Vlaamse executieve bespreekt eigen buitenlands beleid
Op 13 juli, 2 dagen na de viering van de Vlaamse nationale feestdag, kwam de voltallige Vlaamse regering in conclaaf bijeen om zich te bezinnen over een eigen buitenlands beleid. Met dit initiatief probeert men werk te maken van de Vlaamse beleidsverklaring waarin o.m. vermeld staat dat de Vlaamse identiteit een tot ver over de grenzen reikende realiteit moet worden, herkenbaar en erkenbaar door de wereld.
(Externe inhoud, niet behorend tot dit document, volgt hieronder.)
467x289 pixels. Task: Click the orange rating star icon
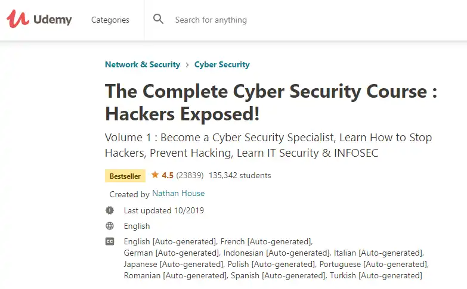pos(155,175)
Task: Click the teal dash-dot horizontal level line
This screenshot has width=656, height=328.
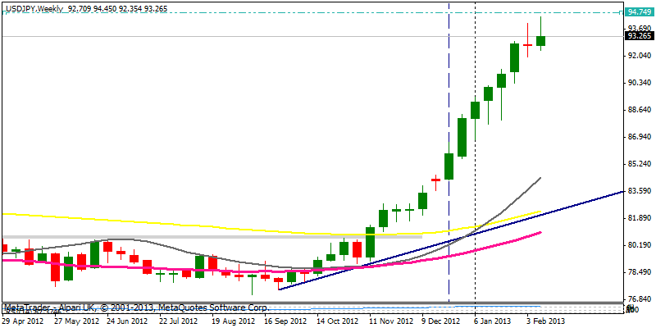Action: pos(246,13)
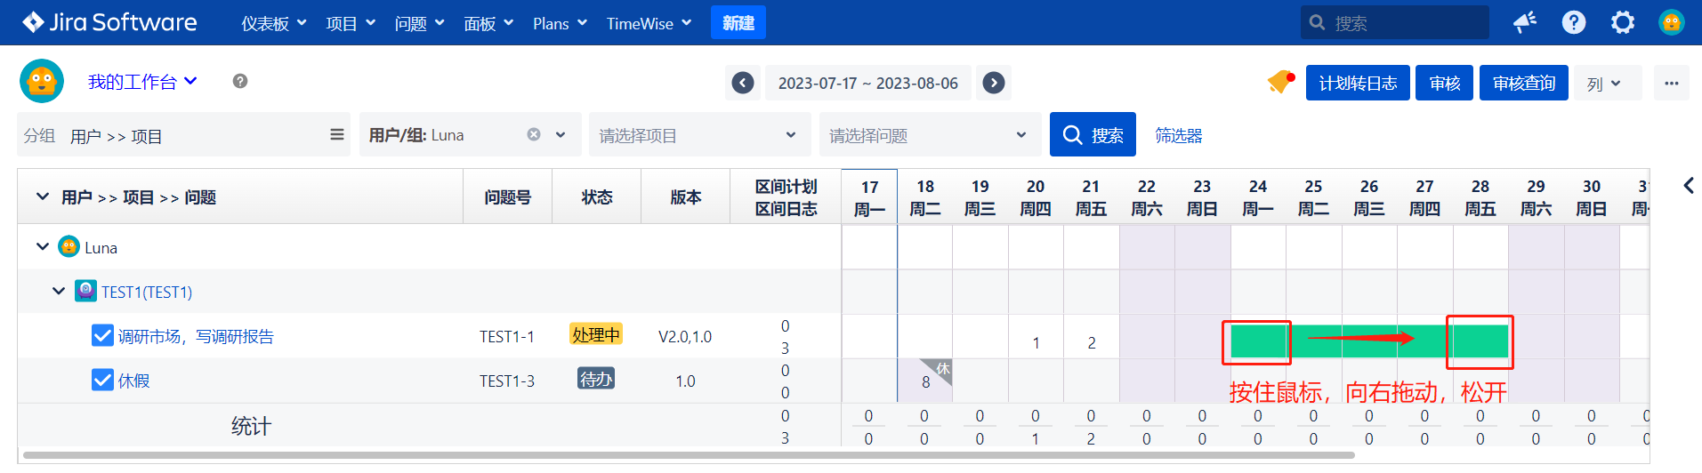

Opmerkelijk was de tekst van H. Schiltz, Vlaamse minister van Financiën, waarin gesteld werd dat de Vlaamse gemeenschap over het recht beschikt op te treden op het internationale forum.
Bedoeling van het buitenlands beleid moet zijn om een algemeen Vlaams kwaliteitsimago te scheppen dat spontaan als dusdanig in de wereld erkend wordt, aldus Schiltz.
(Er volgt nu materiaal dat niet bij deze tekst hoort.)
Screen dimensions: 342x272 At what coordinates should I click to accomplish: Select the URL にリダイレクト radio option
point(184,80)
Omdat de centrale overheid in haar buitenlandse politiek een ‘unitair’ gedrag aan de dag moet leggen en daarom onvoldoende rekening kan houden met de dualiteit van het land, pleit de minister voor o.a. het afvaardigen van een vertegenwoordiger van de Vlaamse regering in het Ministerieel Comité voor Buitenlandse Betrekkingen, bij het departement van Buitenlandse Zaken en in alle belangrijke delegates of afvaardigingen met het oog op het afsluiten van verdragen, overeenkomsten en akkoorden.
Verder vraagt de minister dat het pas opgerichte Commissariaat-generaal voor Internationale Culturele Samenwerking moet betrokken worden bij een geïntegreerd buitenlands beleid en dat de opsplitsing van het Commissariaat Generaal voor Toerisme dient geprofileerd in het perspectief van een globaal buitenlands beleid.
Hij wijst er tevens op dat de woordvoerders van het Vlaamse bedrijfsleven fundamenteel twijfelen aan het nut van de Belgische Dienst voor Buitenlandse Handel (BDBH) als nuttig en bruikbaar instrument tot Vlaamse exportbevordering.